One of those narrow moral contexts in which the ends truly do justify the means is the building of a football team.
Win a Super Bowl and nobody much cares how it all came about.
So if the Seattle Seahawks manage to wade through the pandemic and the playoffs to hoist the Lombardi Trophy come February at the end of Super Bowl LV – even if another coronavirus spike keeps the stadium empty – having had to mortgage a smidgen of their future to do it won’t even merit a mention.
This is assuming that safety Jamal Adams truly is the bridge that can take the Seahawks from good try to holy grail in 2020 – though surely that’s underestimating the chasm to be crossed.
In any case, his arrival from the New York Jets in exchange for what seemed like every Seattle draft pick from now until Pete Carroll cartwheels into assisted living is the kind of thing that underscores again the special angst that envelopes the Seahawks, their fan base and their unfulfilled destiny.
When they buried the Denver Broncos in Super Bowl XLVII, the Seahawks’ roster was the youngest to win an NFL championship, with the presumption of more to come.
And, yes, they were back in position the next year, before committing suicide by slant pass on the goal line.
The Seahawks have reached the playoffs in four of the five years since – only New England and Kansas City have done better – but haven’t so much as reached the conference title game.
And, as inevitably happens in the relentless churn of the NFL, the core of that championship roster is all but gone – only quarterback Russell Wilson and linebackers Bobby Wagner and K.J. Wright surviving.
But the prize wasn’t only in winning the Lombardi, but how Carroll and general manager John Schneider pieced together that special roster – which enhanced the dismay as it splintered.
Among the true difference-makers, only safety Earl Thomas and linebacker Bruce Irvin had been No. 1 draft picks by Seattle. Running back Marshawn Lynch had been Buffalo’s No. 1 in 2007, but his star had dimmed considerably before Seattle scooped him up for a couple of midround picks.
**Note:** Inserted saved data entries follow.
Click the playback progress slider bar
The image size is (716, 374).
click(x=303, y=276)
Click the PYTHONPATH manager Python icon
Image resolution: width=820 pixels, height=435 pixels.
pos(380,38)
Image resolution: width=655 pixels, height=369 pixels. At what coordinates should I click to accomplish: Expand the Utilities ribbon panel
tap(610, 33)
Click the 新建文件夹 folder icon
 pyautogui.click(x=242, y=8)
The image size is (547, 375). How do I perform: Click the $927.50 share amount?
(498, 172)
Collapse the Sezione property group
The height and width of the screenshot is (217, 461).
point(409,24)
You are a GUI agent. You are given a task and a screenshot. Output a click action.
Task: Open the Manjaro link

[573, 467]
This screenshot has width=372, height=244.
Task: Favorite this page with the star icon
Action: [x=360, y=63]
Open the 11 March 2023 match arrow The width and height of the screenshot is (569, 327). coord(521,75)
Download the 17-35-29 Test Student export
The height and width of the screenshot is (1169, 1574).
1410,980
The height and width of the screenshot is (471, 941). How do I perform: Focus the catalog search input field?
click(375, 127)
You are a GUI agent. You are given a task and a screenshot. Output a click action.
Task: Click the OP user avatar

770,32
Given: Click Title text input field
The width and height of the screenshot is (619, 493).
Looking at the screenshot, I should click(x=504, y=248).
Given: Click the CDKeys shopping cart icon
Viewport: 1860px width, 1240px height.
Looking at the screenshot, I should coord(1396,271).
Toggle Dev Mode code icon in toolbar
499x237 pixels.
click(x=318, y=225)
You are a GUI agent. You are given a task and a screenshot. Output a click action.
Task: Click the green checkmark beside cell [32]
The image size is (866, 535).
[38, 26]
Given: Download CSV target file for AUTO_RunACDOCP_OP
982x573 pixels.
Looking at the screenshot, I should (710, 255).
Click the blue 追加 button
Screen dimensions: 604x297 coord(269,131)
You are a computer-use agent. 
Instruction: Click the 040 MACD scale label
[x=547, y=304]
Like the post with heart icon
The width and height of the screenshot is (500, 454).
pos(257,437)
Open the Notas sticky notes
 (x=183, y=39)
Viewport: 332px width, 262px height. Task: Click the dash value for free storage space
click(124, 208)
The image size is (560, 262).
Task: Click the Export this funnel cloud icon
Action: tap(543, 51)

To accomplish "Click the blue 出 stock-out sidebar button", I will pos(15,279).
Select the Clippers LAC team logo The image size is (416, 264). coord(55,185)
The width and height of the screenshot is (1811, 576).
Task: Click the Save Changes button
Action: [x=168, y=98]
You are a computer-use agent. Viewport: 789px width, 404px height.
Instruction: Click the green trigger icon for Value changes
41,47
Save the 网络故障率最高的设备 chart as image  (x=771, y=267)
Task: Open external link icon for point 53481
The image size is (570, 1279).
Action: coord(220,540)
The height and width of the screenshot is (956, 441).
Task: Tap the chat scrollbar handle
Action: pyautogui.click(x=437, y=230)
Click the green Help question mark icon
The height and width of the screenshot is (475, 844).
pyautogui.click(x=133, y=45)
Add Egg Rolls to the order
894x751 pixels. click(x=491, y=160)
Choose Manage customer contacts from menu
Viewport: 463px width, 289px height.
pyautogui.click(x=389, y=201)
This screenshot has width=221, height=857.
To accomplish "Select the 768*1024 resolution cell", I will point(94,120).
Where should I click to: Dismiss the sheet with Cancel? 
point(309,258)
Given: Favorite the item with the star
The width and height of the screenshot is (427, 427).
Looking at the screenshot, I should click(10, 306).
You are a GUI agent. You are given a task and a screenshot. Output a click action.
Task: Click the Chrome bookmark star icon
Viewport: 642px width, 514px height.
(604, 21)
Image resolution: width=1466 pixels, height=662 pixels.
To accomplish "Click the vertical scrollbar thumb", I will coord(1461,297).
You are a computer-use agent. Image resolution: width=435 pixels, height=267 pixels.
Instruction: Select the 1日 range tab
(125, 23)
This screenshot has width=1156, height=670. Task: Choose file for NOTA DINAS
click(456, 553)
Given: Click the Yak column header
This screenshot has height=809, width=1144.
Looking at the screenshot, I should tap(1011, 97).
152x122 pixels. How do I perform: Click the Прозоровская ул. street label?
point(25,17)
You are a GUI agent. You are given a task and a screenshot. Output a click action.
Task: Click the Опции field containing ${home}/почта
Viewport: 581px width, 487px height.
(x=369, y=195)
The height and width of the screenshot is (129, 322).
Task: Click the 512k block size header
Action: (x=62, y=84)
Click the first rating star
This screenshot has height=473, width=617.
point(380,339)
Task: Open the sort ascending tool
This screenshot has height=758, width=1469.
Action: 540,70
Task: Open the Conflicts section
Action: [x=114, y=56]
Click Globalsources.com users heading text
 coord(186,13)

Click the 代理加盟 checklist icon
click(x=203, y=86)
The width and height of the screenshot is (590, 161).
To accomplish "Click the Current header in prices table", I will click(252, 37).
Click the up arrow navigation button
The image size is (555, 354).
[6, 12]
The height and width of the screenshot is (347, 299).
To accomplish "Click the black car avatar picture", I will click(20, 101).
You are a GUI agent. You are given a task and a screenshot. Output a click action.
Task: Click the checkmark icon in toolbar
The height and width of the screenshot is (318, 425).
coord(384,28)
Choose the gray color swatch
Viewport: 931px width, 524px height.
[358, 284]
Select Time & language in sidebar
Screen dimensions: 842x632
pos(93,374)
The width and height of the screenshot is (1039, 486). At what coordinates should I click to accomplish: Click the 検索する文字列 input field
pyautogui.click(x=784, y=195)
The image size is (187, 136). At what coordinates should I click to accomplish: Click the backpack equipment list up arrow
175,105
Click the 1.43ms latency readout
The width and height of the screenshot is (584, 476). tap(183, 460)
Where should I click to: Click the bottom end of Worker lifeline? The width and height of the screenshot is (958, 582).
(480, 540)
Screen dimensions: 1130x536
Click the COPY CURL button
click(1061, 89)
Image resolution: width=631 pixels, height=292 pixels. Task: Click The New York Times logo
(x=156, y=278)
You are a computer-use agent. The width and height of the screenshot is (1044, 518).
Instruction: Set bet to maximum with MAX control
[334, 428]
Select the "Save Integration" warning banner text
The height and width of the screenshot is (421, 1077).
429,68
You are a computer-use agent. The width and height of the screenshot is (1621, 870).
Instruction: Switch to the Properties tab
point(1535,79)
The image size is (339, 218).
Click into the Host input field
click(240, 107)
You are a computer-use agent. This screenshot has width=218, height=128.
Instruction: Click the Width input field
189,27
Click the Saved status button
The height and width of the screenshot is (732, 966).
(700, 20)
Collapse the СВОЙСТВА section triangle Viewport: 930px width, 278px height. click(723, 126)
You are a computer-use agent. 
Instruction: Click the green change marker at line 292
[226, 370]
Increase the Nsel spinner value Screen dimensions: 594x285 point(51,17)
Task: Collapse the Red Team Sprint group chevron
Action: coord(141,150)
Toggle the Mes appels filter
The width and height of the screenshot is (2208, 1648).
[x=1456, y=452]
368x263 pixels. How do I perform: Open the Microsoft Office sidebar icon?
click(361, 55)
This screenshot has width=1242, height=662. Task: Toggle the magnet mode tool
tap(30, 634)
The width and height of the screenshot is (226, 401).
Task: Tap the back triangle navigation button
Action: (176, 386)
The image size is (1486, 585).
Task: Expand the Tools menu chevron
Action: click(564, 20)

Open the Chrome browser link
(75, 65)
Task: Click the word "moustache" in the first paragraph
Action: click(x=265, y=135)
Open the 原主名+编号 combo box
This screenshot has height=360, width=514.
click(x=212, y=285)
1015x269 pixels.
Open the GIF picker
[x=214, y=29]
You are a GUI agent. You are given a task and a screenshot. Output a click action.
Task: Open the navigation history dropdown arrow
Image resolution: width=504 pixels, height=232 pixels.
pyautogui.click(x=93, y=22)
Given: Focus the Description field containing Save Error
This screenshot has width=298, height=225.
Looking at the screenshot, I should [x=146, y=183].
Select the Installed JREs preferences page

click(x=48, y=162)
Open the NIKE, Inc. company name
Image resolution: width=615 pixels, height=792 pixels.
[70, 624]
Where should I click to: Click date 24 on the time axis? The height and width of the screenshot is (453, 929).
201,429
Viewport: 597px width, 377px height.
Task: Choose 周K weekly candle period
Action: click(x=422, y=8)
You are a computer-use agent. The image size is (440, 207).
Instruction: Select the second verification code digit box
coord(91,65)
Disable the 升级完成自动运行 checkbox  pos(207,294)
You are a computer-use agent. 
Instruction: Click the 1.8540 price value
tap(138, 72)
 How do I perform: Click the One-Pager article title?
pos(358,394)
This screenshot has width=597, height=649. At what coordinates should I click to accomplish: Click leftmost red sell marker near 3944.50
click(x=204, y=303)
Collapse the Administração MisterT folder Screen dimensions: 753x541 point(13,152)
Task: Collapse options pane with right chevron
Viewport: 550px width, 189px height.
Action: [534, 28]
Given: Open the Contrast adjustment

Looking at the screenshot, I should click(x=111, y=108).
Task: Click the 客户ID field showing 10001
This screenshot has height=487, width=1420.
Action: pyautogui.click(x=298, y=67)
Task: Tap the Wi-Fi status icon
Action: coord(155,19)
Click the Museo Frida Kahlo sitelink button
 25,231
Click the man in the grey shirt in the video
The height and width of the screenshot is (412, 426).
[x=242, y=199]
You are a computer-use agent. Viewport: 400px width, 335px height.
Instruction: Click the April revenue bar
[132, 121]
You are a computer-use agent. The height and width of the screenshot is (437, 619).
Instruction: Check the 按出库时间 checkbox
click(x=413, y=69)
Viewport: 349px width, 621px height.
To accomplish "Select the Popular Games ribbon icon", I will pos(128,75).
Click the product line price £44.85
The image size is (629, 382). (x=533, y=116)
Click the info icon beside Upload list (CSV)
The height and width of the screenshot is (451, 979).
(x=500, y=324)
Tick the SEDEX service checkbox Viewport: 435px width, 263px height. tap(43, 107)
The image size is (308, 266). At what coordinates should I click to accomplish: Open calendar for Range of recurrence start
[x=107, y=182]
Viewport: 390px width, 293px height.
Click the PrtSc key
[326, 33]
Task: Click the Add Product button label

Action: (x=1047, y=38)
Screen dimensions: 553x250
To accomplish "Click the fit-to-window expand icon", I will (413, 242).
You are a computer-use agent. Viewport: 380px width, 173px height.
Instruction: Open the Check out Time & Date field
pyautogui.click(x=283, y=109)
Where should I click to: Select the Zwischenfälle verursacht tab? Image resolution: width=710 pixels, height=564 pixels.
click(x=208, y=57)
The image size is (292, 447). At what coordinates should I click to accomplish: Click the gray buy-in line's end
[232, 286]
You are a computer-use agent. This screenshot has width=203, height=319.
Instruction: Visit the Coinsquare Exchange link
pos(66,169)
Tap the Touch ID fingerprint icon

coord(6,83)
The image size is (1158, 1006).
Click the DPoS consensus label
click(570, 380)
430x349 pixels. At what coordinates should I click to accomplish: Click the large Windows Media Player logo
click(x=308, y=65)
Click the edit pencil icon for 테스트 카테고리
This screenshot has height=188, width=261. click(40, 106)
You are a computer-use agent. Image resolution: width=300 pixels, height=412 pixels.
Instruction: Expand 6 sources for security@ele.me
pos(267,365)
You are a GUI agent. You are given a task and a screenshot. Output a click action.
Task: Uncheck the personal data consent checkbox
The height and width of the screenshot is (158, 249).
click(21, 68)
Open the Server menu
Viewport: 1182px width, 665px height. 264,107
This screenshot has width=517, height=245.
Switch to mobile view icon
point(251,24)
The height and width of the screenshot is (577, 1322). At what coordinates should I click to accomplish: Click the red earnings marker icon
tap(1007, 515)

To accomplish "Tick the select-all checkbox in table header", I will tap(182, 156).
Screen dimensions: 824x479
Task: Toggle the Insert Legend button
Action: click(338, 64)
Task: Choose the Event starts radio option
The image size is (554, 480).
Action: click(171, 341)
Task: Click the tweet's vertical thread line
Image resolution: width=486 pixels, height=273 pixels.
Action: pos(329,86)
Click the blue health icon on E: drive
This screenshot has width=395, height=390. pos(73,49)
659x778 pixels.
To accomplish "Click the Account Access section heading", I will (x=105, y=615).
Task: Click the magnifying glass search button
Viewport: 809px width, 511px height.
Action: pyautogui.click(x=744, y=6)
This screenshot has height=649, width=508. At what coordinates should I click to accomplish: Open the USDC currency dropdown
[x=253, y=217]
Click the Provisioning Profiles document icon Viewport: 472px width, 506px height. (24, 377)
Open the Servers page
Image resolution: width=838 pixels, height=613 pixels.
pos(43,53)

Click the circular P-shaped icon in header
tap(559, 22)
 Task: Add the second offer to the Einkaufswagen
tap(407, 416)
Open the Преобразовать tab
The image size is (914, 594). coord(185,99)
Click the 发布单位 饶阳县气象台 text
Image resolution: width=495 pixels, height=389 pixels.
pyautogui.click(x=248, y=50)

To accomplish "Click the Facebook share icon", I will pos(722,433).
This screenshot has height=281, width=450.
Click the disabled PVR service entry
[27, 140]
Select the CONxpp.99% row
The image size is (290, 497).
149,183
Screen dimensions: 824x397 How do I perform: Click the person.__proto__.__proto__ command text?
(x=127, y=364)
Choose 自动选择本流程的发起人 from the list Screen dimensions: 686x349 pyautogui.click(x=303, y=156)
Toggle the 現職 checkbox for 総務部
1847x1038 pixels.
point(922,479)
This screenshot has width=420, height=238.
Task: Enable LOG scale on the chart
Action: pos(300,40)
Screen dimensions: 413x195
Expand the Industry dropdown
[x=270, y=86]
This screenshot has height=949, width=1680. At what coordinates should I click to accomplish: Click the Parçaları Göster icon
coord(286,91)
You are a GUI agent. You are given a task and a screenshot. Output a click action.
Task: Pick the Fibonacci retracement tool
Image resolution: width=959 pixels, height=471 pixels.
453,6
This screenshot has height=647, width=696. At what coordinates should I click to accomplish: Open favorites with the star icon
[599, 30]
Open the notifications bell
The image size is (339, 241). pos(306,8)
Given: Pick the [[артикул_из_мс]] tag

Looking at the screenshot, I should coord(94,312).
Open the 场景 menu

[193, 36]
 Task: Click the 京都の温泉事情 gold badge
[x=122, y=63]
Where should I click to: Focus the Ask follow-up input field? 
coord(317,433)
Meanwhile, Richard Sherman and Kam Chancellor had been fifth-round finds. Wilson was a third-rounder who only Seattle seemed to covet. Michael Bennett had gone undrafted and was once waived by the club. Doug Baldwin, also undrafted, was sold on Seattle when Schneider sent him a hand-written letter. The list goes on.
All that chip-on-the-shoulder would engender some heartburn in the locker room when it was time for the overlooked and undervalued to get paid.
But you could sense that Schneider and Carroll took satisfaction in the unconventional build, and surely the fan base did.
Who wouldn’t root for a pound dog over pedigree at Westminster?
But it’s a tough way to do business. Schneider’s rivals look under the same rocks, and probably looked harder once they saw what they’d missed. Meanwhile, he turned trading down into a virtual pathology – believing that, if there’s little difference between the players you can get in the 20-40 draft slots (or between the third-to-fifth rounds), why not just acquire more of them?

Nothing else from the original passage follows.